Blue Thumb brachte Samstagabend den Blues in die Kulturschmiede.
Blue Thumb brachte Samstagabend den Blues in die Kulturschmiede.
Foto: WP

Fröndenberg,.  Eine Südstaatenveranda, darauf ein Schaukelstuhl und darin ein tiefenentspannter Eric Clapton, der den Blues hat und singt und spielt: „Old rockin’ chair’s got me / Cane by my side / Fetch me my gin, son / ‘Fore I tan your hide…“ Den ältesten Song des Abends, „Rocking Chair“, machte Clapton bekannt, doch geschrieben wurde er schon viel früher, im Jahr 1929.

In der Version von Blue Thumb mit der ausdrucksstarken Sängerin Marita Beiderbeck konnte die Jazz- und Bluesgemeinde in der Kulturschmiede am Samstagabend schwelgerisch mitwippen im virtuellen „Schaukelstuhl“, und da sage noch mal einer, Jazz „ginge nicht“ in Fröndenberg. Es kommt eben immer darauf an, wer dabei auf der Bühne steht, und „Blue Thumb“ mit ihrer regionalen Musikerbesetzung aus Unna zählt zu den beliebtesten Hausbands der Schmiede. „Sie fühlen sich bei uns wie im Wohnzimmer“, erklärte Kultur für Uns-Vorstand Frank Schröer nicht ohne Stolz und kündigte als ersten Song gleich folgerichtig „Comin’ home“ an. Vor zwei Jahren nahm die Band ihre zweite Live-CD in Fröndenberg auf: „Und da das so toll geklappt hat, wollen sie das auch heute wieder tun“, kündigte Schröer an - auf dass das Publikum im besten Sinn den Blues bekommt.

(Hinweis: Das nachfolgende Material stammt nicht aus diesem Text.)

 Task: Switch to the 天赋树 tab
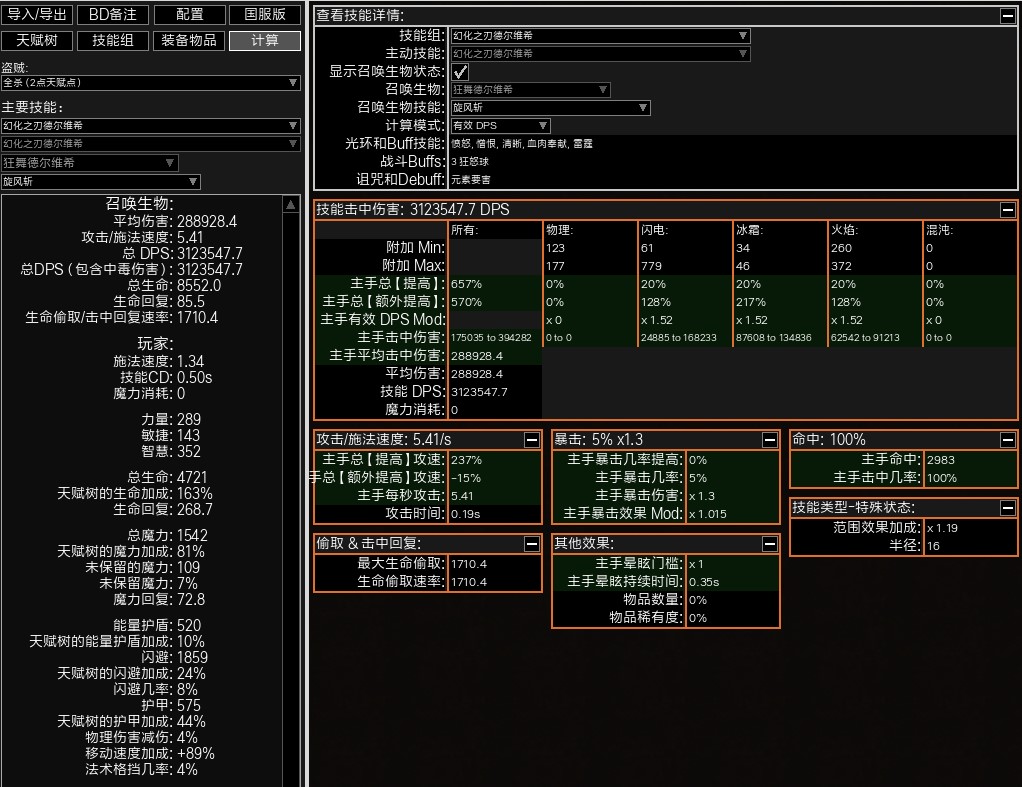[37, 41]
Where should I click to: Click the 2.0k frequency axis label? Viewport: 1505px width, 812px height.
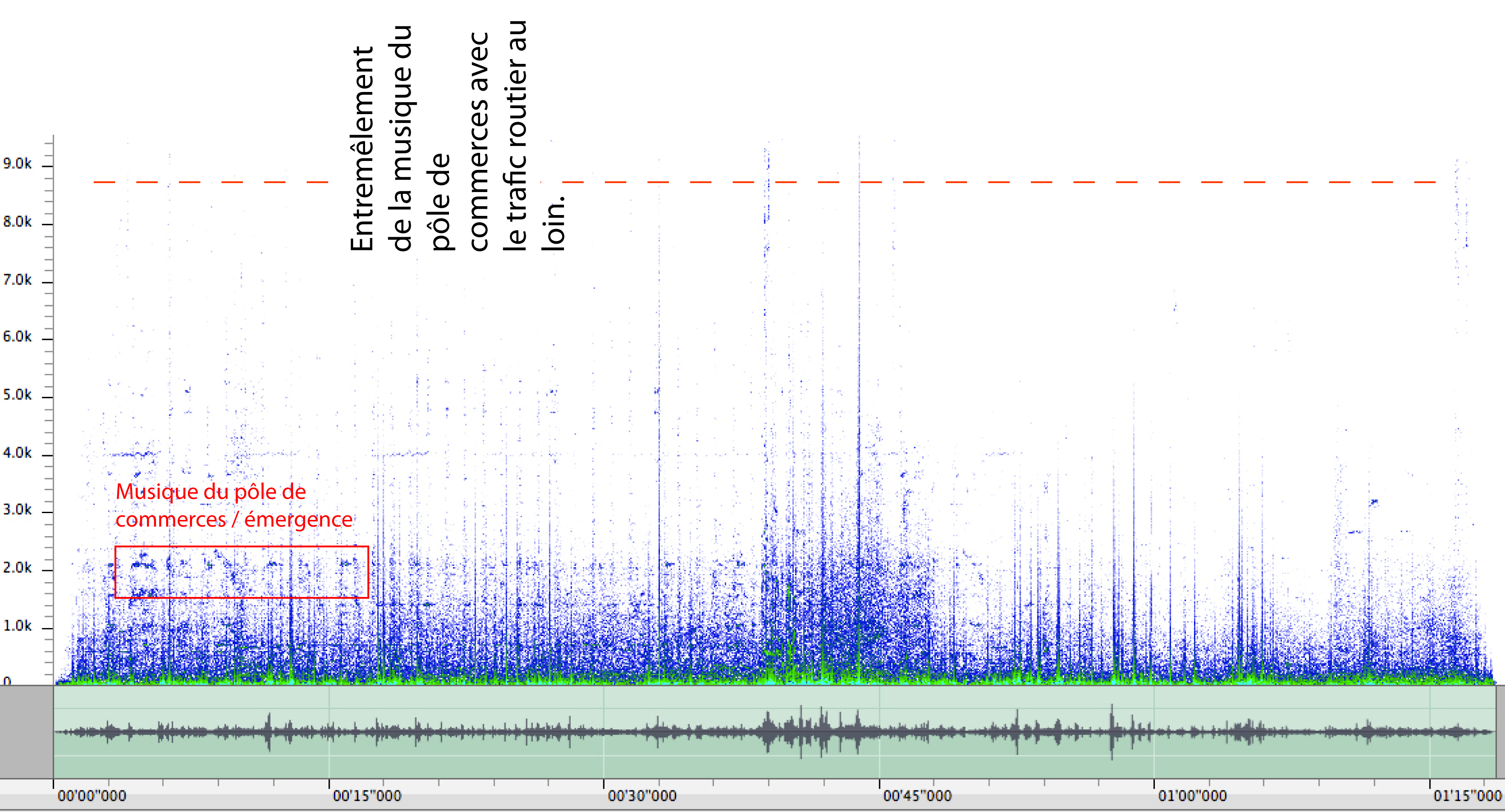pyautogui.click(x=17, y=568)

Geboten wurde Bluesiges und Jazziges aus den späten 20er Jahren bis zum Hier und Heute. Gitarrist Jürgen Lichte und kündigte als weiteres Jazzstück „ein Klagelied aus den 50ern“ an, „das hat es damals sogar in die Charts geschafft – man glaubt es nicht, die Leute hatten Geschmack“. Heute nicht mehr, schwang stumm mit, was Jazzfreunde im Publikum eifrig mit Kopfnicken quittierten.

Gesungen hat den eindringlichen, unter die Haut gehenden Klagesong unter anderen Karrin Allyson, „Grammy Nominated Jazz Artist“ aus den Staaten. In Blue-Thumbs -Version kommt das Lied kraftvoll rüber, toll – nicht perfekt, denn das macht eben immer den Charme einer Liveband mit Profibesetzung aus, dass z. B. zwischendurch immer mal wieder die empfindlichen Instrumente nachgestimmt werden müssen. Wirklich klasse klingt alles, was die bestens aufgelegten Musiker bei ihrem zweistündigen „Comin’ home“ in Fröndenberg auf die Bühne legen, vom swingenden Lousiana-Blues des Blind Willie Mc Tell bis zu jenem treibenden Blues von Allen Touissant, der (augenzwinkernde Jürgen-Lichte-Übersetzung) launig so viel bedeutet wie: „Wer hilft unserem Bruder wieder aufs Fahrrad.“ Entsprechend macht er Laune – und zwar schwer!